Click to learn more about author Will Ochandarena.
Everyone knows that next big frontier in the automotive industry is self-driving vehicles. While a handful of companies (Tesla, Waymo) grab the majority of the headlines, nearly every auto manufacturer today is investing in autonomous driving, either directly through R&D or partnering with companies that are. The arrival of autonomous driving will have an enormous impact on vehicle safety, traffic management, and economics of road travel so any auto manufacturer that doesn’t adapt in time will be left behind.
Achieving full autonomy is (mostly) a technical challenge. Much has been written about advancements that have to be made in sensors, computing power, and object detection algorithms. One challenge that isn’t often discussed is how difficult it can be to manage the firehose of data generated from self-driving vehicle prototypes.
When it comes to building object detection models, more data is always better, and models have to be continuously tested and iteratively improved. To gather data and test models fast enough to keep up with the industry, companies need to put thousands of prototype vehicles on test tracks and roads. These cars test the most recently-built object detection models while also collecting new training data at a rate of more than 1TB per hour.

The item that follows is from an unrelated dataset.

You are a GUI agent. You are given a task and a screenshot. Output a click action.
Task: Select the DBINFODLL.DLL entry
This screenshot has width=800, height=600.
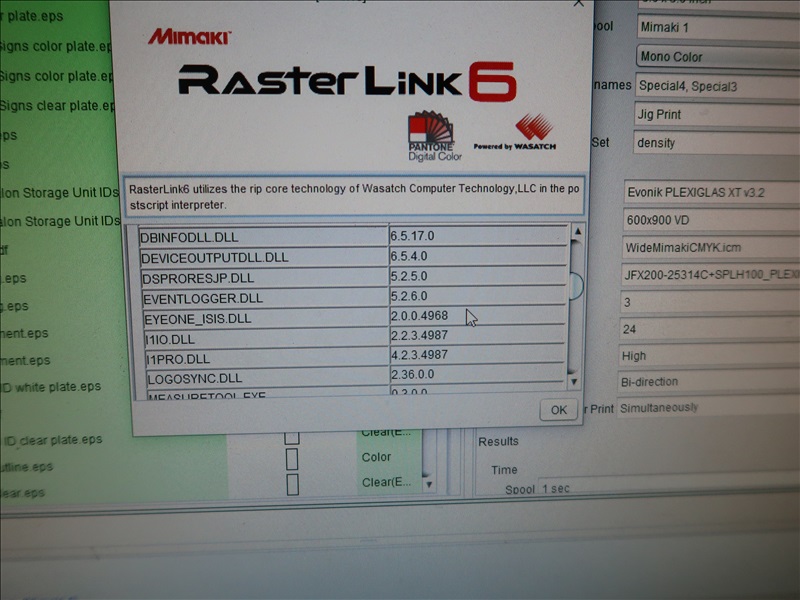[262, 237]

In order to effectively manage these large fleets of vehicles and collect sufficiently diverse training data, auto companies tend to build multiple geographically distributed R&D centers. Putting all of this together, it isn’t hard to imagine 5 R&D centers, each with 1000 cars on the road for 8 hours per day collectively generating 8 petabytes of data.
Data gravity is the phenomenon that happens when datasets get so large that it becomes physically impossible to move and creates a “pull” of applications and Analytics towards it. Eight petabytes of data per day is too much to transfer over even today’s fastest network connections, so it possesses significant gravity. As a result, companies need to find a way to not only perform Analytics and Machine Learning at the location where the data sits, but also coordinate that processing across each geographic site so that learning is based on a global view of data rather than a geographic silo.
It is exactly this type of problem that the emerging category of “Data Fabric” products are trying to address. They do so by first joining all geographically distributed data together into a single view or namespace. Next, they offer the ability to launch Analytics or Machine Learning workloads across multiple locations in parallel, with only the results or output being transferred back to a central location. As the race to full autonomy intensifies, I predict that we will see the companies that invest in this type of technology have a competitive advantage and come to market faster.